§ SELECTED EXTRACT
I have a set of data that I need to perform some transformations on. The raw form of the data is as follows:
lVoterUniqueID | sElectionAbbr1 | sElectionAbbr2 | sElectionAbbr3 | sElectionAbbr4 | sElectionAbbr5 |
---|---|---|---|---|---|
371527 | 2024PR | 2022Gen | 2022PR | 2020GEN | 2020PR |
1843949 | 2024PR | null | null | null | null |
2813398 | 2024PR | 2022Gen | null | 2020GEN | 2020PR |
The output I’m looking for is:
-
lVoterUniqueID relabeled as ID
-
Each sElectionAbbr[X] column relabeled to Election_Code
ID | Election_Code |
---|---|
371527 | 2024PR |
1843949 | 2024PR |
I can accomplish this via sql:
select distinct
lVoterUniqueID,
sElectionAbbr1 as Election_Code
from data_set
where sElectionAbbr1 != ''
union
select distinct
lVoterUniqueID,
sElectionAbbr2
from data_set
where sElectionAbbr2 != ''
union ...
However, I wanted to do this within Python and I’ve accomplished that goal, but it feels like the process is a bit heavy handed and I’m wondering if there is a more efficient way to do this.
Working Python below:
import pandas as pd
df = pd.read_csv([path to data file])
#find number of election columns.
selected_columns = [column for column in df.columns if column.startswith("sElection")]
#add voter id column
selected_columns.insert(0,'lVoterUniqueID')
#create dataframe schema
rcdp_voters_prod = pd.DataFrame(columns=['ID','Election_Code'])

§ DATA LINES
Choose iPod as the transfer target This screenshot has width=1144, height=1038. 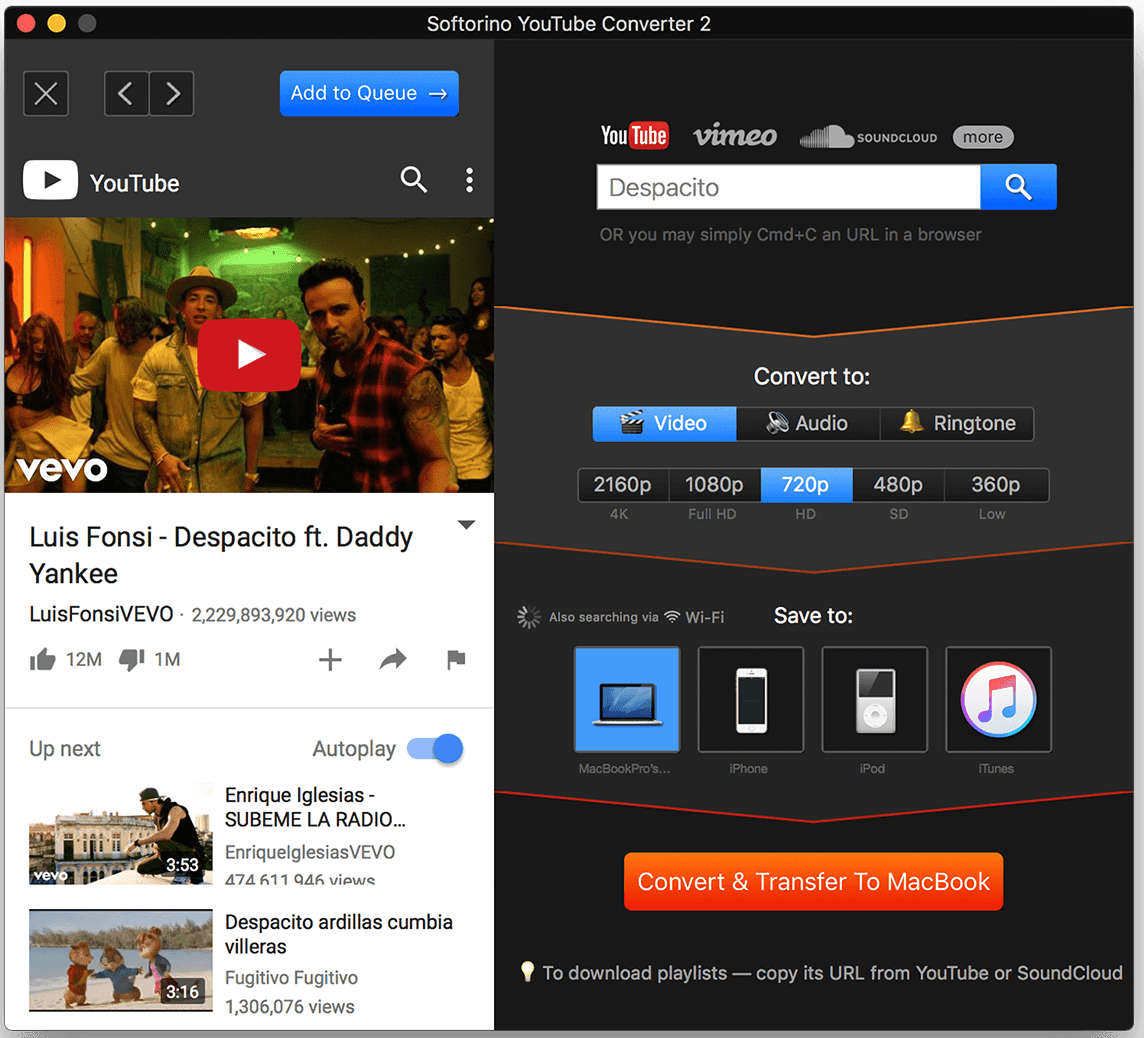coord(874,699)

§ REQUIRED TASKS
[A] Can you reproduce the voter-data post from "#find number of" up to and including "selected_columns.insert(0,'lVoterUniqueID')"?
[B] Answer these about the voter-data post:
(i) Which lVoterUniqueID has 2024PR in the first election column and null in all the others?
(ii) What new name should the lVoterUniqueID column get?
(iii) In the Python code, what string must a column name start with to be picked for selected_columns?
[C] Could you go on with the voter-data post from where it stops?

§ EXERCISE RESULTS
[A]
#find number of election columns.
selected_columns = [column for column in df.columns if column.startswith("sElection")]
#add voter id column
selected_columns.insert(0,'lVoterUniqueID')

[B]
(i) 1843949
(ii) ID
(iii) "sElection"

[C]
def access_elements(list_var, list_index):
# Use list comprehension to create a new list containing elements from 'list_var' at the specified indices in 'list_index'
result = [list_var[i] for i in list_index]
return result
#indices of list values that hold the election column
python_indices = [index for (index, item) in enumerate(selected_columns) if item != "lVoterUniqueID"]
union_dict = {}
#Create dictionary of lists containing unique voterid and each election abbreviation column
# ['lVoterUniqueID', 'sElectionAbbr1']
# ['lVoterUniqueID', 'sElectionAbbr2']
# ['lVoterUniqueID', 'sElectionAbbr3']
# ['lVoterUniqueID', 'sElectionAbbr4']
# ['lVoterUniqueID', 'sElectionAbbr5']
for index in python_indices:
union_dict.update({index:access_elements(selected_columns,[0,index])})
dataframe_list = []
#create list of dataframes containing only distinct columns from column list
#rename columns for concating
for key in union_dict:
loop_df = df.filter(items=union_dict[key]).drop_duplicates()
loop_df.rename(columns={'lVoterUniqueID':'ID',union_dict[key][1]:'Election_Code'}, inplace= True)
dataframe_list.append(loop_df)
final_frame_form = pd.concat(dataframe_list)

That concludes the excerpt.